**Problem A**
Name every management operation on domains that the libvirt article says the library's APIs should provide.
**Problem B**
Carry on the libvirt article from where it stops, in the same technical but readable tone.

Libvirt - The Unsung Hero of Cloud Computing
Initially my intention was to write an article on Round up of open source Cloud Management Platforms (CMP), but while doing research found one piece of software library so fundamental, that it holds the key to very existence of Cloud Computing services and platforms as we know it today (that includes Amazon AWS, OpenStack and CloudStack). So I decided to postpone my idea and started to write an article on this Unsung hero of Cloud Computing called libvirt , which I believe many people won’t have heard of. Obviously talking about software library tend to be technical, so this article will have a technical tone, but I will attempt to make it readable for everyone interested in Cloud Computing.
Libvirt is an open source API, daemon and management tool for managing platform virtualzation and these APIs are widely used in the orchestration layer of Cloud Management Platform. Libvirt makes it possible to control and manage millions of compute nodes, storage and network devices via common programmable interface. Its like being able to control and orchestrate fleet of millions of car irrespective of different manufacturer, model, or engine through a common interface from a single car (it can be more then one car for redundancy and high availability). What started as a management API for Xen, today has been extended to support major components of Cloud Computing platforms.
Libvirt Goals & Architecture
Libvirt defines following terms for its goals :
- Node is a single physical machine.
- Hypervisor is a layer of softeare allowing to virtualize a node in a set of physical machines with possible different configurations that the node itself.
- Domain is an instance of an operating system (or subsystem in case of container virtualization like OpenVZ and lxc) running on a virtualized machine provided by the hypervisor.
Based on above terms “The goal of libvirt is to provide a common and stable layer sufficient to securely manage domains on a node, possibly remote”. So libvirt should provide all APIs needed to do the management, such as: provision, create, modify, monitor, control, migrate and stop the domains - within the limits of the support of the hypervisor for those operations. This implies following sub-goals:
- All API can be carried remotely though secure APIs
- While most API will be generic in term of hypervisor or Host OS, some API may be targeted to a single virtualization environment as long as the semantic for the operations from a domain management perspective is clear
- the API should allow to do efficiently and cleanly all the operations needed to manage domains on a node, including resource provisioning and setup
- the API will not try to provide high level virtualization policies or multi-nodes management features like load balancing, but the API should be sufficient so they can be implemented on top of libvirt
- stability of the API is a big concern, libvirt should isolate applications from the frequent changes expected at the lower level of the virtualization framework
- the node being managed may be on a different physical machine than the management program using libvirt, to this effect libvirt supports remote access, but should only do so by using secure protocols.

**Data excerpt**
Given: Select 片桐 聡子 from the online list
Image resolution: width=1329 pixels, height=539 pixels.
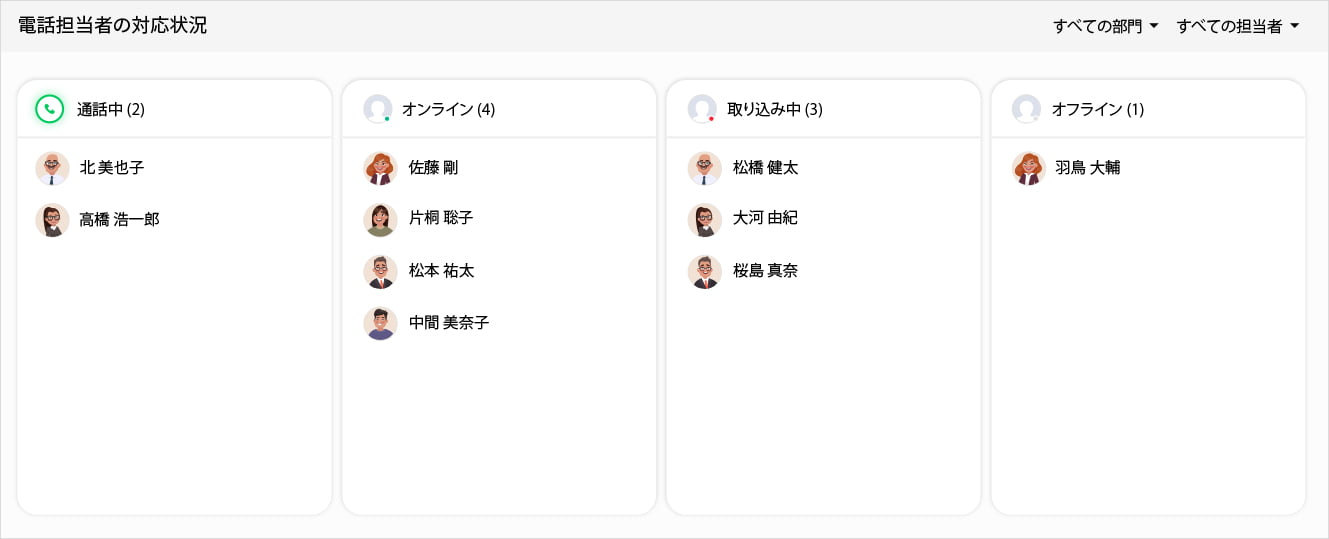Looking at the screenshot, I should pyautogui.click(x=441, y=218).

**Final answer A**
Provision, create, modify, monitor, control, migrate, and stop.

**Final answer B**
- libvirt will provide APIs to enumerate, monitor and use the resources available on the managed node, including CPUs, memory, storage, networking, and NUMA partitions.
So libvirt is intended to be a building block for higher level management tools and for applications focusing on virtualization of a single node (the only exception being domain migration between node capabilities which involves more than one node).
Libvirt Driver Based Architecture
Libvirt to support wide variety of hypervisor implements a driver-based architecture. Based on car analogy, it means delegating the actual implementation of control of different cars to the drivers specifically designed for make, model and engine of the specific car. Libvirt currently supports:
- LXC - Linux Containers
- Test - Used for testing
- UML - User Mode Linux
- VMware ESX
- VMware Workstation/Player
- Microsoft Hyper-V
- IBM PowerVM (phyp)
- Remote - Accessing libvirt on remote node through libvirtd (libvirt daemon)
- Directory backend
- Local filesystem backend
- Network filesystem backend
- Logical Volume Manager (LVM) backend
- Disk backend
- iSCSI backend
- SCSI backend
- Multipath backend
- RBD (RADOS Block Device) backend
- Sheepdog backend
- VEPA (Virtual Ethernet Port Aggregator)
Libvirt API structure 
The figure above shows the five main objects exported by the API:
- Represents the connection to a hypervisor. Use one of the virConnectOpen functions to obtain connection to the hypervisor which is then used as a parameter to other connection API’s.
- Represents one domain either active or defined (i.e. existing as permanent config file and storage but not currently running on that node). The function virConnectListAllDomains lists all the domains for the hypervisor.
- Represents one network either active or defined (i.e. existing as permanent config file and storage but not currently activated). The function virConnectListAllNetworks lists all the virtualization networks for the hypervisor.
- Represents one storage volume generally used as a block device available to one of the domains. The function virStorageVolLookupByPath finds the storage volume object based on its path on the node.
- Represents a storage pool, which is a logical area used to allocate and store storage volumes. The function virConnectListAllStoragePools lists all of the virtualization storage pools on the hypervisor. The function virStoragePoolLookupByVolume finds the storage pool containing a given storage volume.
These names follow C conventions, but developers of cloud computing platforms and applications do not need to use C directly, there are language bindings available for major languages. Currently libvirt API language bindings  are available for C#, Java, OCaml, Perl, PHP, Python, Ruby.
Domain Management Architecture
There are two distinct means for domain management using libvirt API.
1. Single node domain management
As illustrated in the figure above in this mode applications (cloud management platform i.e. CMP applications) and domains exist on the same node. In this scenario applications directly works through the libvirt api on the host operating system (os) to control and manage the local domains.
2. Multi node domain management
As shown in the figure above, applications (CMP applications) using libvirt API and the domains to manage or control are on separate nodes. In this mode a special domain called libvirtd (libvirt daemon) needs to run on remote nodes. The management application nodes use the nodes underlying network communicattion to communicate with remote libvirtd through the local libvirt using custom protocol. Actually libvirt uses Remote  driver for communicating with remote node and remote API calls are handled synchronously. Remote driver for libvirt supports a range of transports like:
- TLS 1.0 (SSL 3.1) authenticated and encrypted TCP/IP socket, usually listening on a public port number. To use this you will need to generate client and server certificates. The standard port is 16514. This is the default transport, if no other is specified.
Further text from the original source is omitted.